=== Instructions to follow ===
Should the word "UConn" occur in a line of the records, copy that line.

━━━━

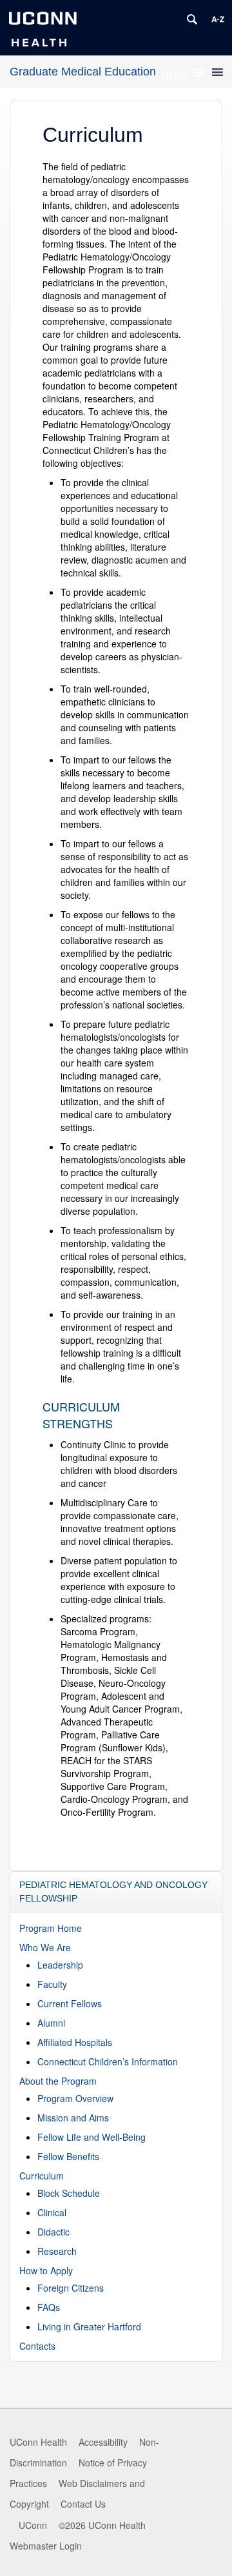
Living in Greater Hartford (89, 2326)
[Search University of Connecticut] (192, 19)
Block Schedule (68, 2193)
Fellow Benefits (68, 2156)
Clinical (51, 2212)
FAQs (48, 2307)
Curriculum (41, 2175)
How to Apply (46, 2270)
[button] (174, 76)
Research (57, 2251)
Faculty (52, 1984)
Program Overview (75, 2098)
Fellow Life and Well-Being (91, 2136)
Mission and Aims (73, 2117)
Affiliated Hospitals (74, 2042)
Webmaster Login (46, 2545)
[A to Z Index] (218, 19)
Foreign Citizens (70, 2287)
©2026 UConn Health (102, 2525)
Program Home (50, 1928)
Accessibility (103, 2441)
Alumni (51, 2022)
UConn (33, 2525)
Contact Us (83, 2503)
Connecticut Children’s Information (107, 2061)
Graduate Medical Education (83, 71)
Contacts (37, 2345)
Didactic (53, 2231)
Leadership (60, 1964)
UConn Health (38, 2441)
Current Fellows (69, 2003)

━━━━

=== Solution to this problem ===
©2026 UConn Health (102, 2525)
UConn (33, 2525)
UConn Health (38, 2441)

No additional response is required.